Losing Her Origin : Bjork’s Sexy, Violent New Album Volta

epinions.com, 9 mai 2007

4/5

Pros
Sex, violence, and some very cool collaborations with Antony and Timbaland

Cons
A little noodly and unfinished at times

The Bottom Line
In which the author is waiting in line to get on the new roller coaster at Six Flags Ouagadougou.

Whenever the title of a new Bjork record is announced, my brain immediately springs into free association mode. It may just be due to the fact that her album titles are always so evocatively succinct - Debut, Post, Telegram, Homogenic, Vespertine, Medulla - maybe not the kinds of words a psychologist would use for a diagnostic examination, but certainly fun to ponder. But they are all, also, remarkably accurate indicators of the ideas, both musical and otherwise, that seem to drive her records. Bjork’s newest album is called Volta. Let the free associations begin.

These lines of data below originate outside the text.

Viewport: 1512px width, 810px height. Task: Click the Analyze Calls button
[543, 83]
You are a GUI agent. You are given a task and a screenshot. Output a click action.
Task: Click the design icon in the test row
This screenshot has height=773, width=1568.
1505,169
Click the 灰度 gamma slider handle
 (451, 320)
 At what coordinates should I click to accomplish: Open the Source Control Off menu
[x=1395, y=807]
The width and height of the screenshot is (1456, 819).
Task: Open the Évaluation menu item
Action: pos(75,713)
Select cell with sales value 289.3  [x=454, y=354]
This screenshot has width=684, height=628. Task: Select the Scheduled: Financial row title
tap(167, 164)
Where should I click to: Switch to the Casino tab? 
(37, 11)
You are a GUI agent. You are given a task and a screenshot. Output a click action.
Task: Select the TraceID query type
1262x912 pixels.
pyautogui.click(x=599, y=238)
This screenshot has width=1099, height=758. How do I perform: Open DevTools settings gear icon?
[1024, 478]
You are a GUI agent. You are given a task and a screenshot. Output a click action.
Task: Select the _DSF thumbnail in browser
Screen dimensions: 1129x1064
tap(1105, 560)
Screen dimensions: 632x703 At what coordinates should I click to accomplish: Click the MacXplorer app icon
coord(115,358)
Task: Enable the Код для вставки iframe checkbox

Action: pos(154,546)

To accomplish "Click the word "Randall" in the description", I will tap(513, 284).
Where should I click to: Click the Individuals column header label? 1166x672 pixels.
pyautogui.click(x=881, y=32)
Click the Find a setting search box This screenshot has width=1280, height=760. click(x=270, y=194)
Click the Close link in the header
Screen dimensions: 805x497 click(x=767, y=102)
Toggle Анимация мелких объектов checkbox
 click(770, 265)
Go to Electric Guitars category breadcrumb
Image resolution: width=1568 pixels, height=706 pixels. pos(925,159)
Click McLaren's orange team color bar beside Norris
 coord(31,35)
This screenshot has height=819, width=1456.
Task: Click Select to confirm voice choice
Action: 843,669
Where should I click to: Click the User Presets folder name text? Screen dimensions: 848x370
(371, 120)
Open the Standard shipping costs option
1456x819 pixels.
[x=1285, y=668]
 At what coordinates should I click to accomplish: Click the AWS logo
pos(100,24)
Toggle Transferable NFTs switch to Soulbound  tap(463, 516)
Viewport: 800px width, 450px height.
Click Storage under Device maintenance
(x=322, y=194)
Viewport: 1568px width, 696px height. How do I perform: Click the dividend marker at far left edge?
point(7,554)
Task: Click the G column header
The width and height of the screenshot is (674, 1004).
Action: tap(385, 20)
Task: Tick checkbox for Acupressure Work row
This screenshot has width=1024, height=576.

The northwest African country of Burkina Faso used to be called Upper Volta. I know this from an outdated world atlas and gazetteer that I had when I was a child - one of my favorite "toys". It was so named because it occupied the region where the Volta River originates. The fifth longest river in Africa, the Volta runs through Ghana, is dammed at Akosombo to create the gigantic V-shaped Lake Volta, the largest man-made lake in the world, and drains into the Bay of Guinea. Volta also sounds like "volt" or "voltage" suggesting electrical wiring and distribution ; or "revolt", like some kind of violent political rebellion ; or "revolting" - something disgusting, distasteful, extremely unpleasant.

For the uninitiated, and even, at times, for devoted fans (think of the soundtrack she did for Matthew Barney’s avant-garde art film Drawing Restraint 9), the act of sitting through a Bjork album can, indeed, be extremely - prohibitively - unpleasant. As excited as we may be about the prospect of a new Bjork record, there is always, also, a very justifiable apprehension that goes along with that excitement - like riding a new roller coaster for the first time. In general, I’m one to steer clear of roller coasters. But I can understand how wonderful and thrilling they must seem to the people who enjoy them. Similarly, I love Bjork - and I really do get a visceral sense of excitement when there’s a new Bjork record on the way. But I can totally understand why some (many) people might opt to make a trip over the concession stand or find the restroom while waiting for the others to get through the line for this particular amusement.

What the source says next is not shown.